Berger: Der erste Schritt, die Feststellung des Verwaltungsgerichts, dass die Argumentation des BMG falsch und eine Aktualisierung der Gebührenordnung schon lange überfällig ist, ist für mich entscheidend. Dann werden die Mitglieder des BDIZ EDI vorangehen und wie die Ärzte analog abrechnen.

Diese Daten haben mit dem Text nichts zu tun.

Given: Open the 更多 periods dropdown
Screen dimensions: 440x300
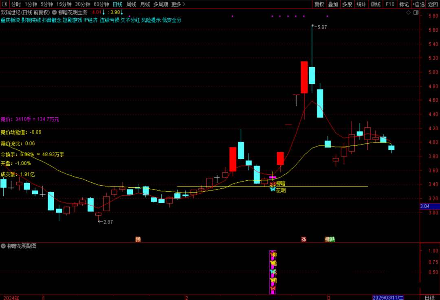Looking at the screenshot, I should pyautogui.click(x=178, y=4).
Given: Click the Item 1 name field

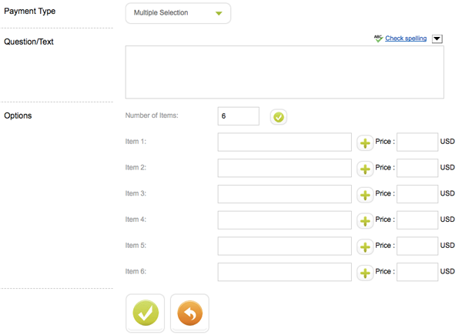Looking at the screenshot, I should coord(284,142).
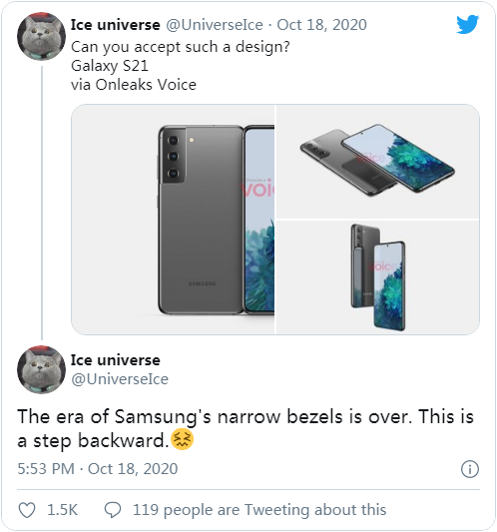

Ratajczak: Dann wird es für uns öffentlich, und dann beginnt die Politik. Das BMG kann nicht in einer Bundestagsdrucksache die völlig veraltete Gebührenordnung feststellen und es dabei belassen. Dann wird es Klagen geben. Alle akademischen Heilberufe haben dieselbe gebührenrechtliche Grundlage, die sich nur in Nuancen unterscheidet, und damit sind auch die Pflichten des Verordnungsgebers identisch. Wir haben hier einen Verordnungsgeber, der gegenüber dem Bundestag als Gesetzgeber Auftragnehmer ist, sich diesem Auftrag aber verweigert. Wenn aber das BMG Rechtstreue von Ärzten und Zahnärzten erwartet, müssen diese auch Rechtstreue seitens des BMG erwarten dürfen.

Wie viel Zeit bliebe dem BMG, den Auftrag in die Tat umzusetzen?
Ratajczak: Das ginge theoretisch sehr schnell, weil die GOÄ mit ihrem ca. 7.000 Punkte umfassenden Vorschlag schlüsselfertig in der Schublade liegt. Da selbst die Neuregelung der GOT, die ja sehr umfangreich ausgefallen ist, nur zwei Jahre gedauert hat, gehe ich ebenfalls von zwei Jahren aus. Die Frage ist, ob man es will oder nicht will, aber es ist keine Frage der Kapazitäten.
Berger: Die Situation ist diesmal anders als 1988 oder 2012, als es in den Gremien ein jahrelanges Ringen gab. Damals hing über dem gesamten Abstimmungsprozess immer das Damoklesschwert, die Erhöhung dürfe nicht mehr als 5 oder 6 Prozent mehr kosten. Man hat also versucht, die Bewertung der einzelnen Leistungen diesem Diktum unterzuordnen. Wenn jetzt festgestellt würde, dass die Gebührenordnungen nicht mehr zeitgemäß sind, dürfte es sehr viel schneller gehen, denn erstens hat die BZÄK schon vorgearbeitet, und es gibt immer noch den Bema, an dem man sich orientieren kann.

Das Interview führten dzw-Chefredakteur Oliver Pick und Dr. Helge David.